- **Aim of the task**
Could you give again exactly, and only, the lines from the one holding "The height and" through the end of the data, both ends included, with pictures left out?

Collected data
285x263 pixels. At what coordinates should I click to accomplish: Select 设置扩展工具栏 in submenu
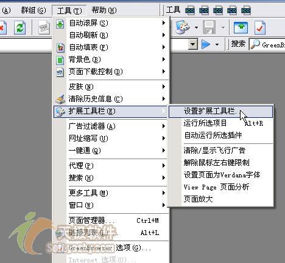click(x=220, y=111)
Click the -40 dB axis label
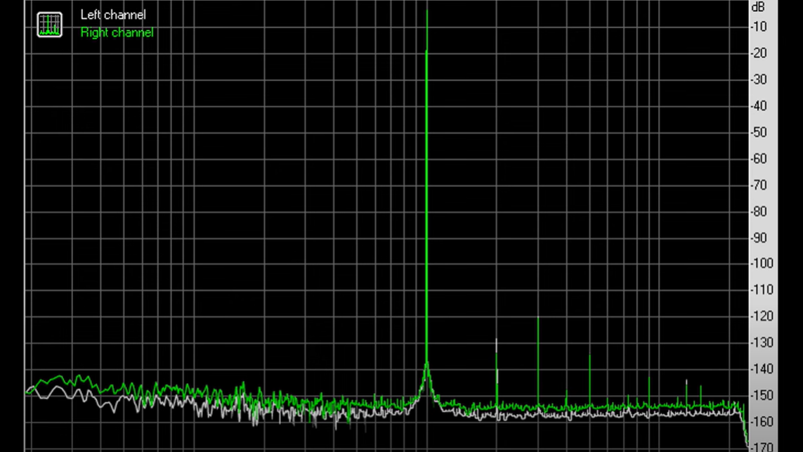The width and height of the screenshot is (803, 452). 759,106
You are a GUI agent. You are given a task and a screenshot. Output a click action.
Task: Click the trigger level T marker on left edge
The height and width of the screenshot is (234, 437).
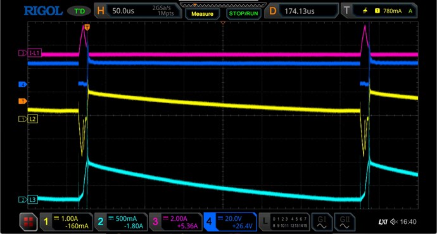[x=23, y=101]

- **Answer section**
The height and width of the screenshot is (234, 437).
[x=23, y=101]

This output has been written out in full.